> [Extrait du document]:
....................

Le Conseil d’État ordonne l’expulsion des occupants d’installations illégales autour du centre d’accueil des migrants de Calais.
L’essentiel :
Le préfet du Pas-de-Calais a demandé que soit ordonnée l’expulsion de 72 installations précaires situées dans la zone d’accueil des migrants de Calais et abritant différents lieux de vente et commerces.
Le Conseil d’État relève que les occupants de ces installations ne disposent d’aucun titre pour occuper régulièrement les terrains en cause.
Il retient que ces installations présentent un risque important d’incendie et que les activités qui y sont exercées le sont dans des conditions sanitaires dangereuses. Certains trafics et la vente d’instruments pouvant servir d’armes ont en outre favorisé des tensions et des comportements violents dans la zone.
Malgré l’utilité que pouvait présenter ces installations pour les migrants, le Conseil d’État estime que les risques d’atteinte à l’ordre public justifient la libération de ces installations par leurs occupants.
Le cadre juridique :
La fermeture du centre de Sangatte en 2002 s’est traduite par la dispersion des migrants qu’il abritait sur le territoire de la commune de Calais, entraînant des occupations illicites de bâtiments et l’apparition de bidonvilles. Pour faire face à cette situation, les autorités publiques ont ouvert en mars 2015 un centre d’accueil et d’hébergement, le centre « Jules Ferry », dans une zone dite « zone nord », implantée en bordure d’un terrain dénommé « la Lande » au nord ouest de la ville. L’arrivée d’un grand nombre de migrants a conduit à la multiplication dans cette zone d’abris précaires servant d’hébergement ainsi que de lieux de vente ou de restauration.

....................

> [Documents sources]:
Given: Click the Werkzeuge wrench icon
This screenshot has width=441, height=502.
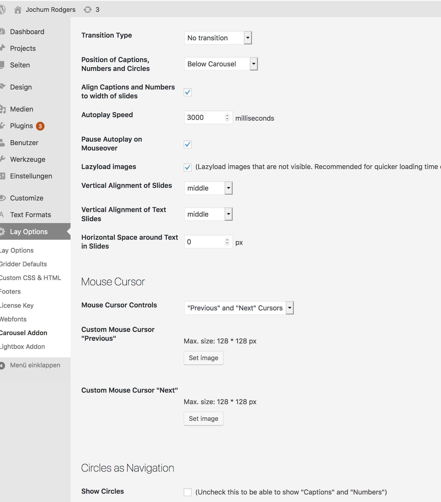Looking at the screenshot, I should pyautogui.click(x=2, y=159).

....................

> [Consigne]: Reproduisez fidèlement le passage du texte sur les installations de Calais qui commence par « Le Conseil d’État ordonne » et se poursuit jusqu'à « dans la zone. ».

> [Réponse]:
Le Conseil d’État ordonne l’expulsion des occupants d’installations illégales autour du centre d’accueil des migrants de Calais.
L’essentiel :
Le préfet du Pas-de-Calais a demandé que soit ordonnée l’expulsion de 72 installations précaires situées dans la zone d’accueil des migrants de Calais et abritant différents lieux de vente et commerces.
Le Conseil d’État relève que les occupants de ces installations ne disposent d’aucun titre pour occuper régulièrement les terrains en cause.
Il retient que ces installations présentent un risque important d’incendie et que les activités qui y sont exercées le sont dans des conditions sanitaires dangereuses. Certains trafics et la vente d’instruments pouvant servir d’armes ont en outre favorisé des tensions et des comportements violents dans la zone.